61 - Keder
- Ersan Kaan Erçelik
- 2 Mar 2019
- 1 dakikada okunur
Yağmur eriğin taç yapraklarında dağılır gider,
Ağlamak soldurur toprağı.
Sense sığınırsın bir dam altına
Ve güneşin açmasını beklersin.
Keder gelip bizi bulduğunda, o keskin acı her şeye siner. Bilgeler yaşamın bir yanılsama olduğunu söylerler, fakat yine de bu, hayatın acılarla dolu olduğu gerçeğini değiştirir mi? Bırakın da kederlenelim; bizi insan yapan bu duygu değil de nedir? Yaşamın kendisinin bir düş, bir yanılsamadan ibaret olduğunu gerçekten anlarsak, ne üzüntü ne de acı duyarız.
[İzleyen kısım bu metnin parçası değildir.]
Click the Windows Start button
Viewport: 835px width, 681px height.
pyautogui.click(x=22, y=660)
En ağır olanı başkalarının acılarına tanık olmaktır. Kendi üzüntülerimiz, kederlerimiz kaderin tutsağı olan kişilerin çektikleri yanında hiç kalır. Kendi yaralarımızı sarmak daha kolaydır; çünkü acı yüreğimizi iyice dağladığında çözüm yolları üretebileceğimizin çoğunlukla farkındayızdır. Başkalarına yardım edememek ne kötü. En büyük acı, çaresizlik içinde acı çeken sevdiklerimizi görmektir.
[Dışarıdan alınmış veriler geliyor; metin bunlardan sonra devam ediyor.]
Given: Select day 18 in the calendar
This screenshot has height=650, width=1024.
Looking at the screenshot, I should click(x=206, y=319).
Bizi üzen bir durum karşısında, yapabileceğimizin en iyisi gücümüzü yitirmemeye çalışmaktır. İçinde bulunduğumuz kötü koşulları başka insanlarla paylaşarak ya da yolculuğa çıkarak değiştirebiliriz. Yolculuk ve paylaşım da bir işe yaramazsa, tavrımızı açık bir şekilde ortaya koyup, ona göre harekete geçmeliyiz. Her şey gibi hüzün de gelip geçicidir. Eğer hüzün ve mutsuzluk yaşantımızda yer alsın istemiyorsak, o zaman bu duyguların özünü aşmalıyız.